Sorry :-)

Mit freundlichen Grüßen / best regards
Kay-Uwe Moosheimer

> Am 30.01.2020 um 23:08 schrieb Joe Witt <[email protected]>:
> 
> Our data provenance is.  Just not our repository :)
> 
>> On Thu, Jan 30, 2020 at 5:00 PM [email protected] <[email protected]>
>> wrote:
>> 
>> Lars
>> 
>> You're absolutely right about what you say.
>> If the data in the NiFi repositories is only stored temporarily for a
>> few hours, then documentation is quite sufficient.
>> 
>> The original question was how to delete data from the data lineage.
>> I assumed to use the NiFi repository as a full Data Lineage System.
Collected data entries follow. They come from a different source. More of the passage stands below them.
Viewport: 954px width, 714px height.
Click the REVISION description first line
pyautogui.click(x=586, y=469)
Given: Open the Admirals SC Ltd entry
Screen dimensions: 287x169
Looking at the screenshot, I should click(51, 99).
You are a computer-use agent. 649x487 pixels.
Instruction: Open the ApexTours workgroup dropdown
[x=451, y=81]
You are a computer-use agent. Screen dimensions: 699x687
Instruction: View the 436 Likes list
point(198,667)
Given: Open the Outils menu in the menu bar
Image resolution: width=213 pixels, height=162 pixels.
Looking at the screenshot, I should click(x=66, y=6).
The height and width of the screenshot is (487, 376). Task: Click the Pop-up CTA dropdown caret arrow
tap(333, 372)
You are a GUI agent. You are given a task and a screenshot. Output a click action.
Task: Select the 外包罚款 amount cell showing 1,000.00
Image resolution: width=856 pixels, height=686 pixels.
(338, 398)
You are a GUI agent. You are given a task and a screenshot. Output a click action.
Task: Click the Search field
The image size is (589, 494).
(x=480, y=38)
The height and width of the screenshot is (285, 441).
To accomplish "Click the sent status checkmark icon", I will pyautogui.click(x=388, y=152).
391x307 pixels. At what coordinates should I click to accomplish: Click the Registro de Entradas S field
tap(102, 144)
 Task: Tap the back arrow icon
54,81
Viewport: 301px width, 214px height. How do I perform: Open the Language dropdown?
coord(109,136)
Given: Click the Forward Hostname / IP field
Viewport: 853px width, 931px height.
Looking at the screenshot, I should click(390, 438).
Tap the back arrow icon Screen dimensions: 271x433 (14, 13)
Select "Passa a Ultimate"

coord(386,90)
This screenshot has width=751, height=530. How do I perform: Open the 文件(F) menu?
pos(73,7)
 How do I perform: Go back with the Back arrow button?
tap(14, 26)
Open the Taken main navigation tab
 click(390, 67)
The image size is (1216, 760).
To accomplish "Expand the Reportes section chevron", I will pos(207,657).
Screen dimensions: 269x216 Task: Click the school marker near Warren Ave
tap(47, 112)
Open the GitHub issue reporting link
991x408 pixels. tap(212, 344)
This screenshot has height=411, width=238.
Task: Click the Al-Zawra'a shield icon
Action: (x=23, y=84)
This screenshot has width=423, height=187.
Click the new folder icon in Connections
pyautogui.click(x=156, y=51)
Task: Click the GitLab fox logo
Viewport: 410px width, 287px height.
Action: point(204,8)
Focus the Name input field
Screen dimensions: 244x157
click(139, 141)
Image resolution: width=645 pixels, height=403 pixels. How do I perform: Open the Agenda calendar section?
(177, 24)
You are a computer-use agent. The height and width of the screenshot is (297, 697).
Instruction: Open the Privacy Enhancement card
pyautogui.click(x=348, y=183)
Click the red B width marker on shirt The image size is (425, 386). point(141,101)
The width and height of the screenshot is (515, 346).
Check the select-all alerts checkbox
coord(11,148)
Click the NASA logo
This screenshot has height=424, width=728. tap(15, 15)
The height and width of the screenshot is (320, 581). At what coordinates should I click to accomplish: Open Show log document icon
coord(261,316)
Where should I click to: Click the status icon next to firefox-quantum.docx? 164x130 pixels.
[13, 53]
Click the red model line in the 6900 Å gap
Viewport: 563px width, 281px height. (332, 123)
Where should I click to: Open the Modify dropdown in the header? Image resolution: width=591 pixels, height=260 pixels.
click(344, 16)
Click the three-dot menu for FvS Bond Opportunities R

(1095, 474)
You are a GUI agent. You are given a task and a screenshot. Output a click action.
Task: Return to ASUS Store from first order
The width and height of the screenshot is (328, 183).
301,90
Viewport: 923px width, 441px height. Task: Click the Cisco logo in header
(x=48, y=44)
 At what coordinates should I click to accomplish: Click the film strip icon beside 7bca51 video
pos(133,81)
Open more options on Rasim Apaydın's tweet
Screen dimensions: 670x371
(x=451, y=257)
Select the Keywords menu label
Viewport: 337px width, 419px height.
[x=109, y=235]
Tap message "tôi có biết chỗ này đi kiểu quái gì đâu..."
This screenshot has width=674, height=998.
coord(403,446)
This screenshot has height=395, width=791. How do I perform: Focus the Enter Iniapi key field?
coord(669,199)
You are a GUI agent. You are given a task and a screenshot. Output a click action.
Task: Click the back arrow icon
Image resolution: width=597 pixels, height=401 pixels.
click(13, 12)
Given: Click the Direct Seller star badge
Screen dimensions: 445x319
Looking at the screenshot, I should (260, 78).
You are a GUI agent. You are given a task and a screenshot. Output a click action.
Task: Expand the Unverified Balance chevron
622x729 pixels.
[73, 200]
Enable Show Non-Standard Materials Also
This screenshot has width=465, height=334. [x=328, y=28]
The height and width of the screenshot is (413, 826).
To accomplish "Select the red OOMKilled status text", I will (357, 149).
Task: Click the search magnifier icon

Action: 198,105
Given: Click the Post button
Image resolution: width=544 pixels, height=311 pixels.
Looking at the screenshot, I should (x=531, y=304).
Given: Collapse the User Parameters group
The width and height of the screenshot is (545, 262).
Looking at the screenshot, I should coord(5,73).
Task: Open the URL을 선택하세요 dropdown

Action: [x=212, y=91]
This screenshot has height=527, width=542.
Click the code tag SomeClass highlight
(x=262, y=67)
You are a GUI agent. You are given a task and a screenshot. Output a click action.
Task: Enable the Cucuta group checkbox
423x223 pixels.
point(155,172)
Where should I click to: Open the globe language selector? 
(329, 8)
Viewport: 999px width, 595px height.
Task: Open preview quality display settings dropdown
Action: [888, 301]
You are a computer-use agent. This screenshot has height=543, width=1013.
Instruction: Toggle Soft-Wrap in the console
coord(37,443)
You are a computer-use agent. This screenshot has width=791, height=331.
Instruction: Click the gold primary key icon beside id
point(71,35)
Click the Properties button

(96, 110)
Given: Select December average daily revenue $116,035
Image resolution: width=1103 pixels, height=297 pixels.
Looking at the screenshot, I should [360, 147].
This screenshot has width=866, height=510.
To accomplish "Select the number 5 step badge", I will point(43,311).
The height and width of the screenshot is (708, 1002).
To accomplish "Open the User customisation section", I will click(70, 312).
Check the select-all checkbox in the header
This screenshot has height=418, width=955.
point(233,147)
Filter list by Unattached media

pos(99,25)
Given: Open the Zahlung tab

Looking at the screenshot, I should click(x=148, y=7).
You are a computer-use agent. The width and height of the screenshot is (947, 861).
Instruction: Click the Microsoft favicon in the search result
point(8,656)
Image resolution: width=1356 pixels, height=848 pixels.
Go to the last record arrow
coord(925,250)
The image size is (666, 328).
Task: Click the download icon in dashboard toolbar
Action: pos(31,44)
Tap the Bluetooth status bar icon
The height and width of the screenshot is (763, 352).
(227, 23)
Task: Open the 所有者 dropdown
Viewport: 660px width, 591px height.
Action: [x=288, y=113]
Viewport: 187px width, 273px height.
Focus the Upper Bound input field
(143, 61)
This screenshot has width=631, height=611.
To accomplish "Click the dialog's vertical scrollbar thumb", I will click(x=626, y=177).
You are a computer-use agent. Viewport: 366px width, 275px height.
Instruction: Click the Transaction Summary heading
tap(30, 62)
>> If NiFi is your central application, then you could avoid having to
>> install Atlas as well. And with Atlas, you would have to install Ranger,
>> Cassandra or even Hadoop and HBase.
>> 
>> Joe has already made it clear to me here that Data Provenance/Data
>> Lineage of NiFi is not designed for this yet.
>> Maybe in the future...
>> 
>> Best
>> Uwe
>> 
>>> Am 30.01.2020 um 22:08 schrieb Lars Winderling:
>>> Dear Uwe and fellow devs,
>>> 
>>> sorry if I completely miss the point here, but I'll try. Also working
>> with NiFi under GDPR-regulations in online ad business. From my point it
>> would be sufficient to ensure that no new data will get stored, if a user
>> requests deletion, and delete all personal data from all respective
>> systems. The NiFi repos will expire their data, which can be argued to
>> equal a delayed deletion. Remember that GDPR is quite strict, but if you
>> have a proper case for this kind of process e.g. due to technical
>> limitations, it needs to be documented, and then it will likely be ok. We
>> do it similarly, and our legal counsel approved this. My response, however,
>> is not legally binding. The regulation says something like you should take
>> appropriate measures. If such a tool like NiFi just doesn't let you delete
>> temporarily stored data instantly, this may seem acceptable.
>>> 
>>> Best,
>>> Lars
>>> 
>>> Am 30. Januar 2020 21:36:31 MEZ schrieb Mike Thomsen <
>> [email protected]>:
>>>> I suppose the elephant in the room here is what sort of personal data
>>>> is
>>>> being stored in your provenance records? Can't you just refactor your
>>>> flows
>>>> to ensure that the provenance data doesn't meaningful contain anything
>>>> traceable to a person?
>>>> 
>>>> On Thu, Jan 30, 2020 at 12:41 PM [email protected]
>>>> <[email protected]>
>>>> wrote:
>>>> 
>>>>> Emanuel
>>>>> 
>>>>> That was not meant disrespectfully by me. And if that's how you felt,
>>>>> then I apologize.
>>>>> 
>>>>>> In what sense does NiFi relates to GDPR compliance ?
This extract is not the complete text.